Transition Matrices#

Here, we will continue to discuss some of the foundations of HMMs. We will cover…

  • Transition matrices

  • Manipulating transition matrices to make inferences


What is a transition matrix?#

As seen in the weather example found within the Introduction, the visual used to present the weather example is called a transition diagram. However this is inefficent to read when working with more states and more transitions. To do this, we can use a transition matrix which I will explain further below.

If we are trying to demonstrate the possible transitional probabilites from three states \(A, B, C\), how can we do this without having to draw out the diagram? We can use a transition matrix.

\(A\)

\(B\)

\(C\)

\(A\)

0.50

0.25

0.25

\(B\)

0.33

0.33

0.33

\(C\)

0.9

0.05

0.05

This is what a transition matrix may look like. What is the probability of transitioning to \(B\) if the current state is \(A\)? Well, we first look at the left-most column, which represents all the current states. Stop at \(A\). Then we continue into \(A\)’s row until we hit \(B\). The probability in that cell is 0.25. So there is a 0.25 probability that we will transition to state \(B\) if we are currently on state \(A\).


But how can we take this further?#

Let \(S_0\) represent the initial state.
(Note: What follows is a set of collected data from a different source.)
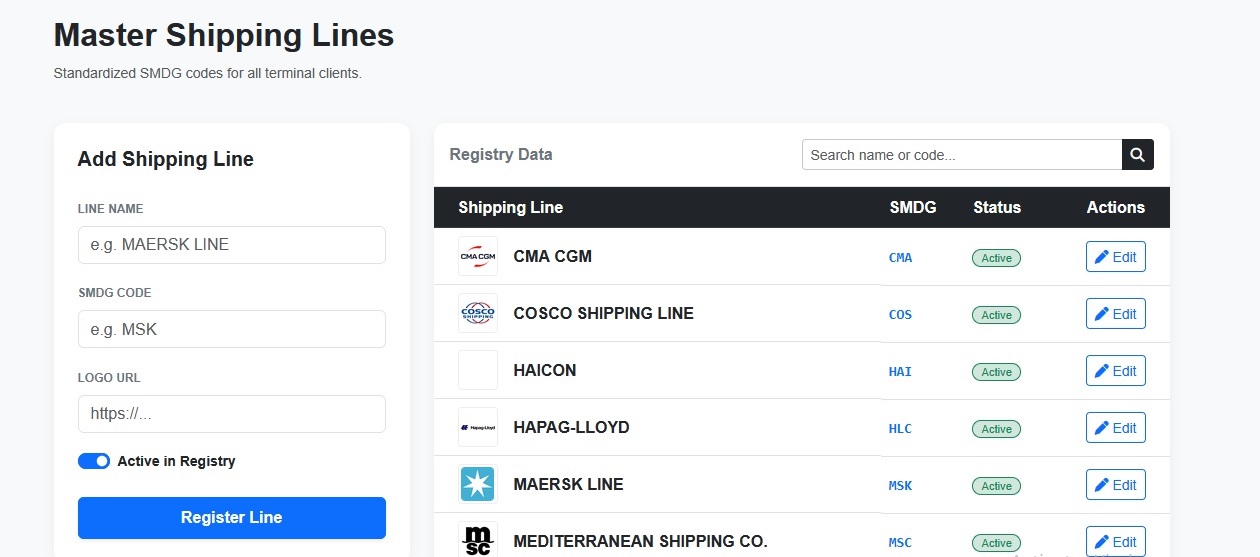The image size is (1260, 557).
Task: Toggle the Active in Registry switch
Action: coord(94,461)
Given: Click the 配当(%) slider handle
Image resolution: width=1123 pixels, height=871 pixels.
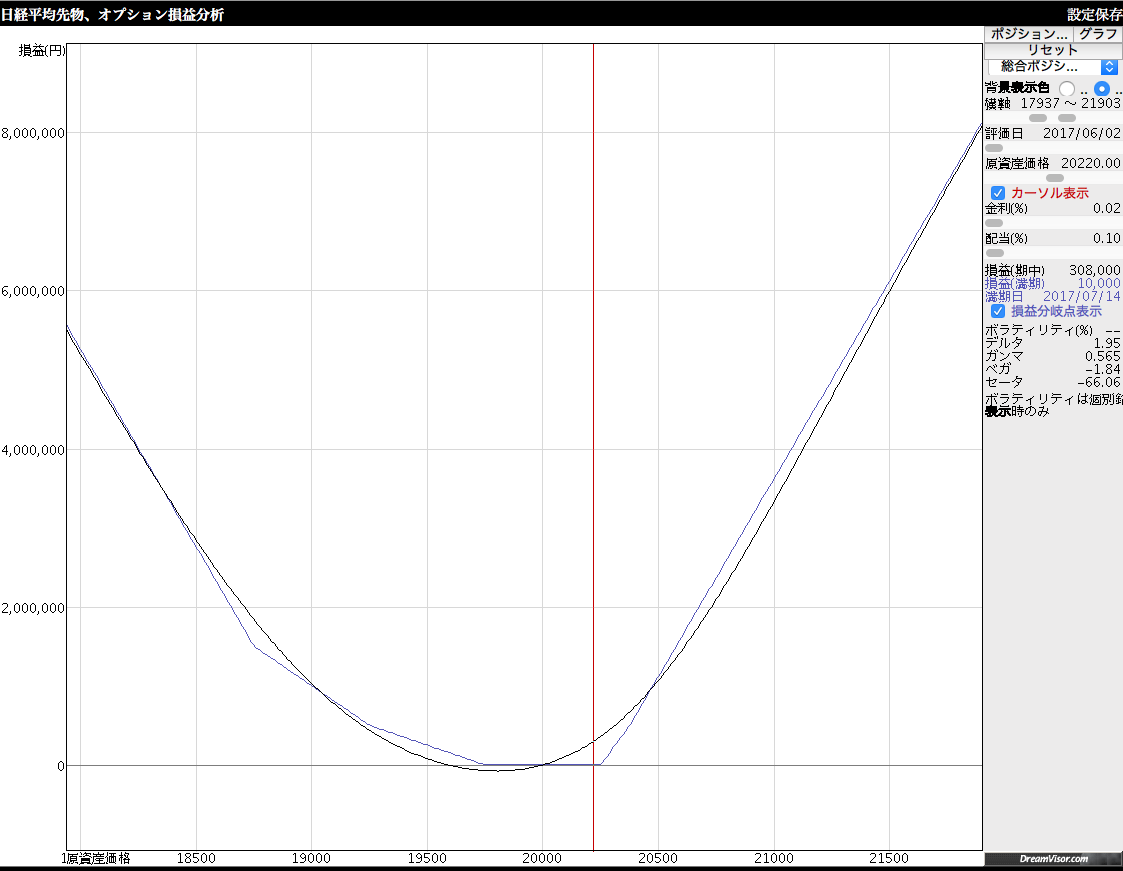Looking at the screenshot, I should point(994,253).
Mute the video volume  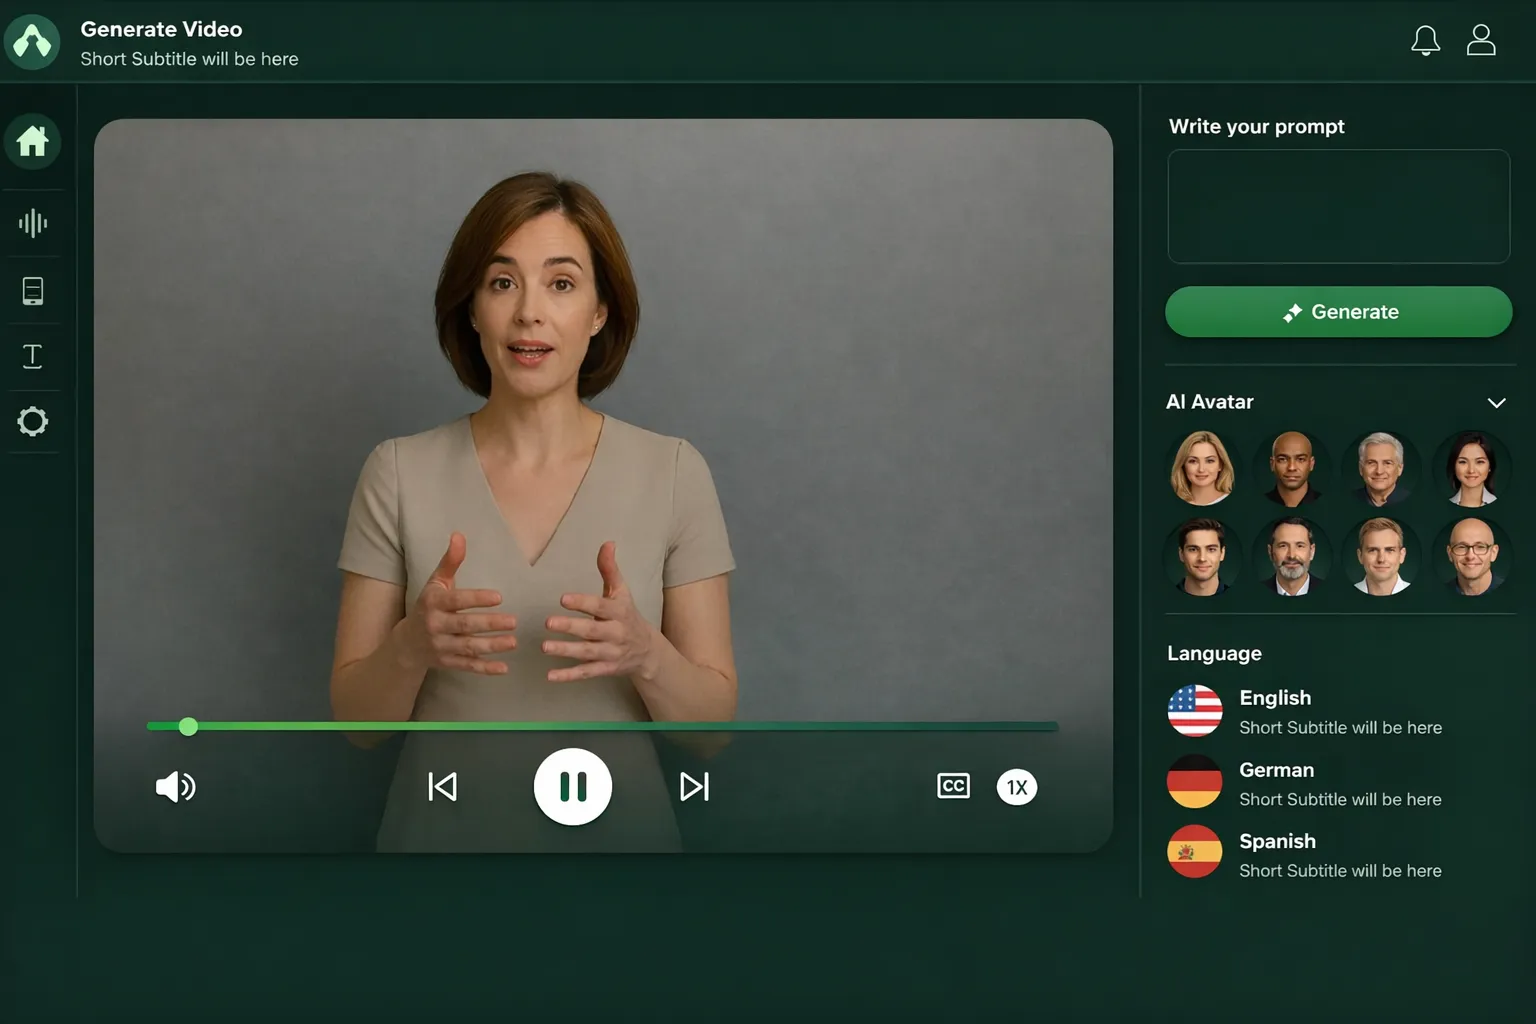pyautogui.click(x=175, y=787)
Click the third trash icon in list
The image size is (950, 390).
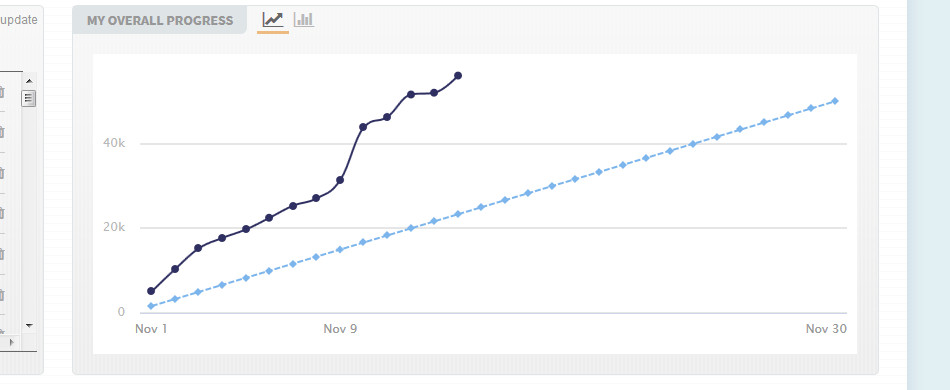click(1, 173)
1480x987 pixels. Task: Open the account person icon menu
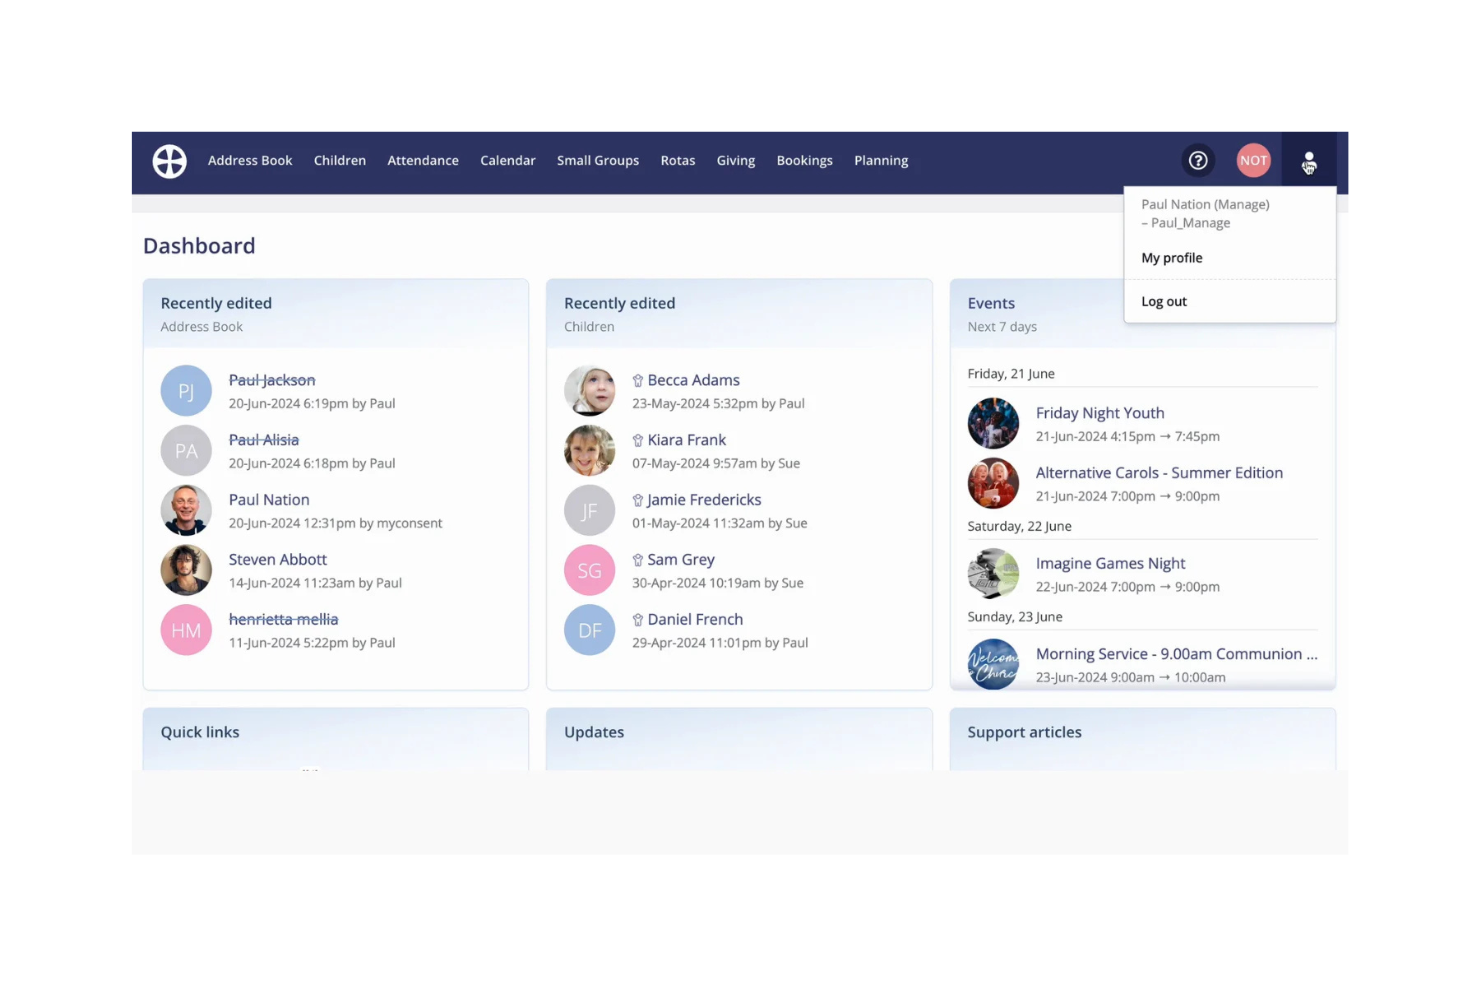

This can be taken further such that

\[\begin{split} S_0 = \begin{pmatrix} 1 \\ 0 \\ 0 \end{pmatrix} \end{split}\]

Where \(1\) in the vector is the initial state \(A\), i.e., where you are currently at. The subsequent \(0\)s are where you are not. This equation is mostly formalism for encoding the initial state of the system.
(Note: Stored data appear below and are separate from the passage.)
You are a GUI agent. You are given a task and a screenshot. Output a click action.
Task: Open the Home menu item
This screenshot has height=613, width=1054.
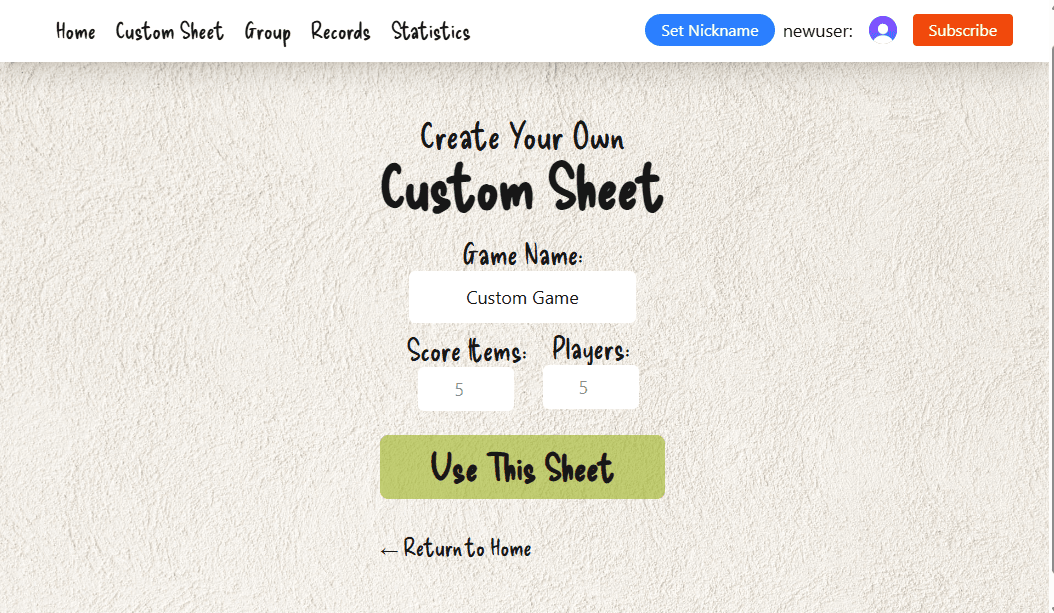(76, 32)
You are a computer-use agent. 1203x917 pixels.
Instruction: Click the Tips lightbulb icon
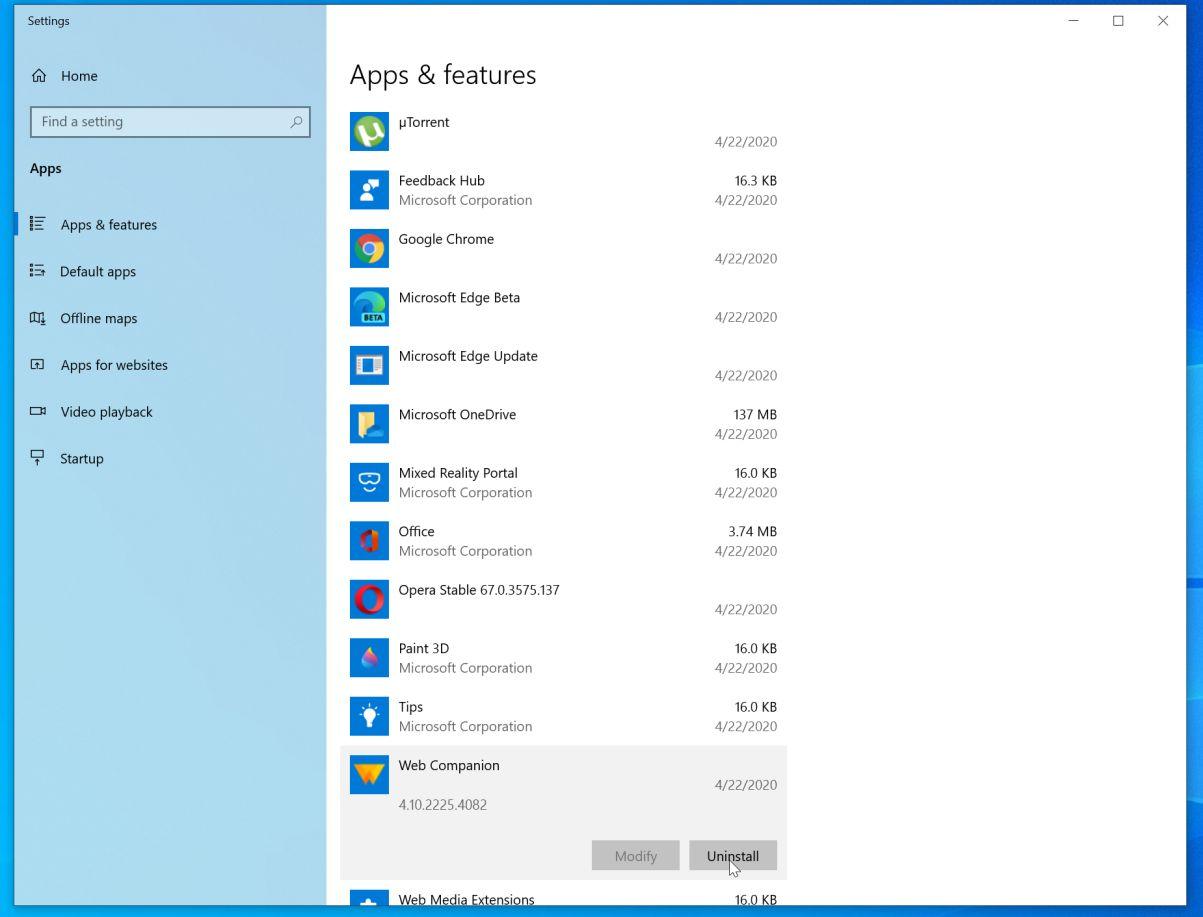pos(369,717)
Now let’s transition to \(S_1\) such that

\[\begin{split} S_1 = \begin{pmatrix} 0.50 \\ 0.25 \\ 0.25 \end{pmatrix} \end{split}\]

But how do you go from \(S_1\) to \(S_2\)? What about \(S_{500}\)? Let’s go back to our matrix. As seen in the matrix, if you begin at \(A\) there is 0.50 likelihood that you will remain at \(A\) and so on for the remaining states. This is essentially multiplying \(S_0\) by the \(P(S_1)\). Let’s break it down in the equation below.
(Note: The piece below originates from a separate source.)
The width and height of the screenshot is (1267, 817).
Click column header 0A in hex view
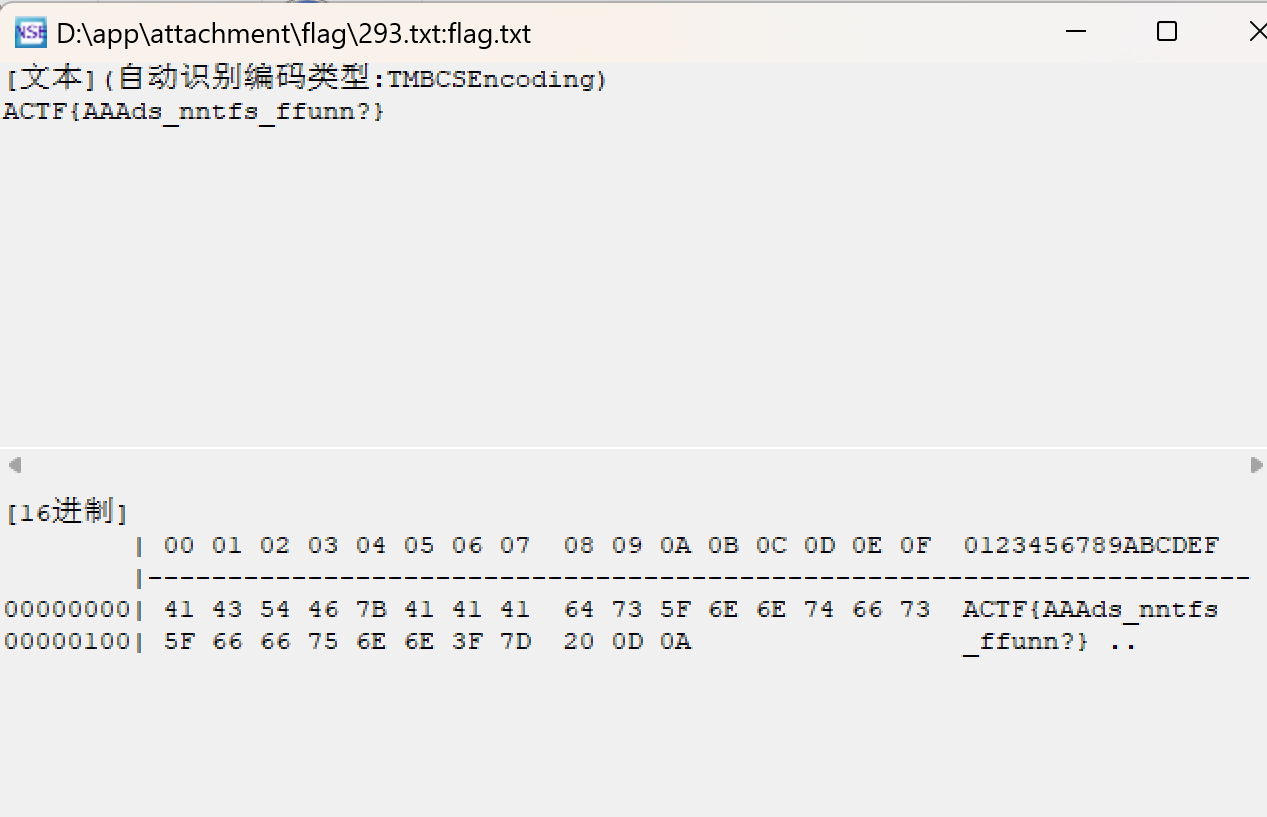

\[\begin{split} \begin{pmatrix} 0.50 \\ 0.25 \\ 0.25 \end{pmatrix} = \begin{pmatrix} 0.50 & 0.25 & 0.25 \\ 0.33 & 0.33 & 0.33 \\ 0.90 & 0.05 & 0.05 \end{pmatrix} \begin{pmatrix} 1 \\ 0 \\ 0 \end{pmatrix} \end{split}\]

Now what about moving from \(S_1\) to \(S_2\)? It’s simple! \(S_2 = P(S_1)\) Let’s see this below.

\[\begin{split} \begin{pmatrix} 0.375 \\ 0.33 \\ 0.475 \end{pmatrix} = \begin{pmatrix} 0.50 & 0.25 & 0.25 \\ 0.33 & 0.33 & 0.33 \\ 0.90 & 0.05 & 0.05 \end{pmatrix} \begin{pmatrix} 0.50 \\ 0.25 \\ 0.25 \end{pmatrix} \end{split}\]

This can also be completed in Python as well.

Implementing in python#

# import numpy
import numpy as np
from IPython.display import display, Math

# create our transition matrix
X = np.array([[.5, .25, .25], [.33, .33, .33], [.9, .05, .05 ]])
X

# our S1 vector
s1 = np.array([[0.50], [0.25], [0.25]])
s1

# calculate answer
ans = X @ s1
#or
#ans = np.dot(s1, X)

# display
display(Math(r'S_2 =\begin{pmatrix} %g \\ %g \\ %g \end{pmatrix}' %(ans[0][0],ans[1][0], ans[2][0])))
\[\begin{split}\displaystyle S_2 =\begin{pmatrix} 0.375 \\ 0.33 \\ 0.475 \end{pmatrix}\end{split}\]

But how do we continue this to, say, \(P_{500}\)? Well if \(S_2 = P(S_1)\) and \(S_1 = P(S_0)\) then getting to the \(n^{th}\) state would be…

\[ S_n = P^n(S_0) \]

where \(n\) is the state you wish to identify and \(P\) is the transition matrix.

Let’s try this in Python.

Implementing in python#

import numpy as np
from numpy.linalg import matrix_power
from IPython.display import display, Math

# create our transition matrix
X = np.array([[.5, .25, .25], [.33, .33, .33], [.9, .05, .05 ]])
X

# create S_0
s0 = np.array([[1], [0], [0]])

# calculate 500th state
s500 = matrix_power(X, 500)@s0

# display
display(Math(r'S_{500} =\begin{pmatrix} %g \\ %g \\ %g \end{pmatrix}' %(s500[0][0], s500[1][0], s500[2][0])))
\[\begin{split}\displaystyle S_{500} =\begin{pmatrix} 0.180769 \\ 0.178828 \\ 0.181093 \end{pmatrix}\end{split}\]